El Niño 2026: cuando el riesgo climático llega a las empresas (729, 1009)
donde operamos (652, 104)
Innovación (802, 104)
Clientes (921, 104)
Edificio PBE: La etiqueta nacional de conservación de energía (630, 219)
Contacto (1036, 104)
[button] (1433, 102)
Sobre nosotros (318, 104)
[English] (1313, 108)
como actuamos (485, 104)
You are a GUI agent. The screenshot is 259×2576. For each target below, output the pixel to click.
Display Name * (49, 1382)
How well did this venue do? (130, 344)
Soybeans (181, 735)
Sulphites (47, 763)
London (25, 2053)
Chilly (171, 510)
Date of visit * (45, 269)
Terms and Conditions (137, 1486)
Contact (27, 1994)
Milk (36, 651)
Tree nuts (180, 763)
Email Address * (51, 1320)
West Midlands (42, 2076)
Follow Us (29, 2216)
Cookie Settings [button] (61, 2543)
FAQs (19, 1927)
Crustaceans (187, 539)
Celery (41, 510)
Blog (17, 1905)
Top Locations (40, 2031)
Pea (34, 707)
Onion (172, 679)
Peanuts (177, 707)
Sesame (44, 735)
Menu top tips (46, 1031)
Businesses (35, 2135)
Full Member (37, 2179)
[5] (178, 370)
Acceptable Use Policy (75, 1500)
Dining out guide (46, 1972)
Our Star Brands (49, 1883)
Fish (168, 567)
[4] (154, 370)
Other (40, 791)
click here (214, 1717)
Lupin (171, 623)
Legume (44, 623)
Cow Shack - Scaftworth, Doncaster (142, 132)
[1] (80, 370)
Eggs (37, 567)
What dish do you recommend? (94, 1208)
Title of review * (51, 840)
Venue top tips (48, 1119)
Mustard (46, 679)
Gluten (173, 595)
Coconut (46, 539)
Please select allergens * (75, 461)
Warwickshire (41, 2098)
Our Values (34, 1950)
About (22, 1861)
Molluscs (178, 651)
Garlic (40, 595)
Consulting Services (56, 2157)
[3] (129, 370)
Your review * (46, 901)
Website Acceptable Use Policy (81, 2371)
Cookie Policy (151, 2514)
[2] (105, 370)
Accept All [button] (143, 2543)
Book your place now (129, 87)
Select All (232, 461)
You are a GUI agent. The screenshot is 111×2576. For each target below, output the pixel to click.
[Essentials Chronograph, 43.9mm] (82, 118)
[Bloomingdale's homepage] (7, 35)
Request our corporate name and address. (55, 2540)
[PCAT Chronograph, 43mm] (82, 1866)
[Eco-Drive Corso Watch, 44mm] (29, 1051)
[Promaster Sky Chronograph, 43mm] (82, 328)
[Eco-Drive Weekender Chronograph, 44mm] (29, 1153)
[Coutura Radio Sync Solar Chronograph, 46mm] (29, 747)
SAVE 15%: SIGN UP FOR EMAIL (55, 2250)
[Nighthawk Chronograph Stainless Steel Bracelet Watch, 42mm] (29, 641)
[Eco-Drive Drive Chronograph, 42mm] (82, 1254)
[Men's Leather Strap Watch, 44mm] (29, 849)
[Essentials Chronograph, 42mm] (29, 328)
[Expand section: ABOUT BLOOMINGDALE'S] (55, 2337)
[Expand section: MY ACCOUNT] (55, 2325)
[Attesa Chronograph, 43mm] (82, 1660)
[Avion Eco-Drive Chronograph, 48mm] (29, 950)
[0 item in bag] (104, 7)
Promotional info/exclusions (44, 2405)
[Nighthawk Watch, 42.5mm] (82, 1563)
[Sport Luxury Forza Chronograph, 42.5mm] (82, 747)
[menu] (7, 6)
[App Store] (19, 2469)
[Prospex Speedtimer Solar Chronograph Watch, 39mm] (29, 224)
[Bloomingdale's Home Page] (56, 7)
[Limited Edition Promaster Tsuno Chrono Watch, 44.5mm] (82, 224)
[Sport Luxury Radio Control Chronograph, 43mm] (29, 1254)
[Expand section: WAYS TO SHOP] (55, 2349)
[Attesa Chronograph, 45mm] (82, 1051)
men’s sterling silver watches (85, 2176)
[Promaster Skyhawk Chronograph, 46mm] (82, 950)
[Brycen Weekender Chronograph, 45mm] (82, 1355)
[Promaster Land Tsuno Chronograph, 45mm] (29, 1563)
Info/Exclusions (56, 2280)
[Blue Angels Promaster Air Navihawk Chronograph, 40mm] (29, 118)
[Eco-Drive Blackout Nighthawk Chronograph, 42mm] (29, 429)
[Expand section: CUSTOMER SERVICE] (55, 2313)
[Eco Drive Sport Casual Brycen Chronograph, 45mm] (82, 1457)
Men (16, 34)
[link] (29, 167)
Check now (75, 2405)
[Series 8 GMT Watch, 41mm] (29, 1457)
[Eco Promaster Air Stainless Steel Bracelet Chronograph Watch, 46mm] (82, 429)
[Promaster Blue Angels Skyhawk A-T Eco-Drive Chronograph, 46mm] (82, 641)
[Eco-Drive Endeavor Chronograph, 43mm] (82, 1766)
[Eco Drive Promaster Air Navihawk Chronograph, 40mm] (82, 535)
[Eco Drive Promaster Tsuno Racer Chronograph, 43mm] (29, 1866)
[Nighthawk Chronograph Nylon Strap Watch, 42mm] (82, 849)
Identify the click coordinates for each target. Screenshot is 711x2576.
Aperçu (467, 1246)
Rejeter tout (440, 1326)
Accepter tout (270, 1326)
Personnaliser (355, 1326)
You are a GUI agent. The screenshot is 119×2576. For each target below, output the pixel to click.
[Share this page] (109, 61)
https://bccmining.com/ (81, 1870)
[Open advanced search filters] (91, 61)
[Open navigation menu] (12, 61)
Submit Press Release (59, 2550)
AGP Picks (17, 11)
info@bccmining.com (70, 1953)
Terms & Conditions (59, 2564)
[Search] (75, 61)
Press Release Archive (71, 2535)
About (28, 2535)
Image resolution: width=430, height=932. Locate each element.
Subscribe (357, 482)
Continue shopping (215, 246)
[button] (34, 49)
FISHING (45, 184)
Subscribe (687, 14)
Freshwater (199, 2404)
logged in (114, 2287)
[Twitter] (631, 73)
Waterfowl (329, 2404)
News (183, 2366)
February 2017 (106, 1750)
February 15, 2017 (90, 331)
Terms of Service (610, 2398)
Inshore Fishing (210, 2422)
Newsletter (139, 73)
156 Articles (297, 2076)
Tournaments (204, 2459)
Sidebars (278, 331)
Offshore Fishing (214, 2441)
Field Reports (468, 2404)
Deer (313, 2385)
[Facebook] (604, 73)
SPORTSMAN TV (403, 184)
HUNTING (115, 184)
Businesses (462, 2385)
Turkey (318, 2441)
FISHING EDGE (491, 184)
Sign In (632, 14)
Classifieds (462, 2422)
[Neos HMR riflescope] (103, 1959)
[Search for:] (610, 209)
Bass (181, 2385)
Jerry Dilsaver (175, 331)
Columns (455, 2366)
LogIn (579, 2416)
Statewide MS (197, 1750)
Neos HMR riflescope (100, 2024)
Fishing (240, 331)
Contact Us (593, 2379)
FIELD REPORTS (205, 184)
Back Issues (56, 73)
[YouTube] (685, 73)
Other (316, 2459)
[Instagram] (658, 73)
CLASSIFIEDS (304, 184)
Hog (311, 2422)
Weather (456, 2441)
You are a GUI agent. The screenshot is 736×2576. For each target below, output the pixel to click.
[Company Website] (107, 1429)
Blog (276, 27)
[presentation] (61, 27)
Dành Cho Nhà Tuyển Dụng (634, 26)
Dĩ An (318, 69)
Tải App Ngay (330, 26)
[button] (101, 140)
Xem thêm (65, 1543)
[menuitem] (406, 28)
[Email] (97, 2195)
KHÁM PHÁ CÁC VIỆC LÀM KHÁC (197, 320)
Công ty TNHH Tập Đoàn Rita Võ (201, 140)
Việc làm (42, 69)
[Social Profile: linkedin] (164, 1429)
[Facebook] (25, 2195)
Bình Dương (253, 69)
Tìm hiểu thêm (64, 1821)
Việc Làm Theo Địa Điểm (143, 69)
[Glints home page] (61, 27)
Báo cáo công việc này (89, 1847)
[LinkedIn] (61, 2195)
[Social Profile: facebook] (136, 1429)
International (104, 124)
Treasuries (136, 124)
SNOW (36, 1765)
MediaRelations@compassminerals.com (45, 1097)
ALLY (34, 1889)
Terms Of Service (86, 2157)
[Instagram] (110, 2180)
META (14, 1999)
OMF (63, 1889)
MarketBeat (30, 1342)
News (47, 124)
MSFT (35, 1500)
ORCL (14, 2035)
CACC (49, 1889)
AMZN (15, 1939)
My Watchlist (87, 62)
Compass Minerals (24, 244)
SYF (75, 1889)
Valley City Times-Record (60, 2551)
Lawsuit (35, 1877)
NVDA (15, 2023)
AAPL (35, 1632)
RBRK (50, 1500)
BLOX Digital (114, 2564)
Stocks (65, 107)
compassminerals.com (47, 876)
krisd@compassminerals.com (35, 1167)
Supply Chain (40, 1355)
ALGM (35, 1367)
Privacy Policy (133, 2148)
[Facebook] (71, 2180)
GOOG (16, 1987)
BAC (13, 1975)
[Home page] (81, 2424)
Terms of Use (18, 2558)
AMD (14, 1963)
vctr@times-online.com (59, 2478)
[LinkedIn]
════════════════
Only the lines above from the one with "Edificio PBE: La" through the one with "Cow Shack - Scaftworth, Doncaster (142, 132)" should be duplicated, character for character.

**TASK RESULT**:
Edificio PBE: La etiqueta nacional de conservación de energía (630, 219)
Contacto (1036, 104)
[button] (1433, 102)
Sobre nosotros (318, 104)
[English] (1313, 108)
como actuamos (485, 104)
You are a GUI agent. The screenshot is 259×2576. For each target below, output the pixel to click.
Display Name * (49, 1382)
How well did this venue do? (130, 344)
Soybeans (181, 735)
Sulphites (47, 763)
London (25, 2053)
Chilly (171, 510)
Date of visit * (45, 269)
Terms and Conditions (137, 1486)
Contact (27, 1994)
Milk (36, 651)
Tree nuts (180, 763)
Email Address * (51, 1320)
West Midlands (42, 2076)
Follow Us (29, 2216)
Cookie Settings [button] (61, 2543)
FAQs (19, 1927)
Crustaceans (187, 539)
Celery (41, 510)
Blog (17, 1905)
Top Locations (40, 2031)
Pea (34, 707)
Onion (172, 679)
Peanuts (177, 707)
Sesame (44, 735)
Menu top tips (46, 1031)
Businesses (35, 2135)
Full Member (37, 2179)
[5] (178, 370)
Acceptable Use Policy (75, 1500)
Dining out guide (46, 1972)
Our Star Brands (49, 1883)
Fish (168, 567)
[4] (154, 370)
Other (40, 791)
click here (214, 1717)
Lupin (171, 623)
Legume (44, 623)
Cow Shack - Scaftworth, Doncaster (142, 132)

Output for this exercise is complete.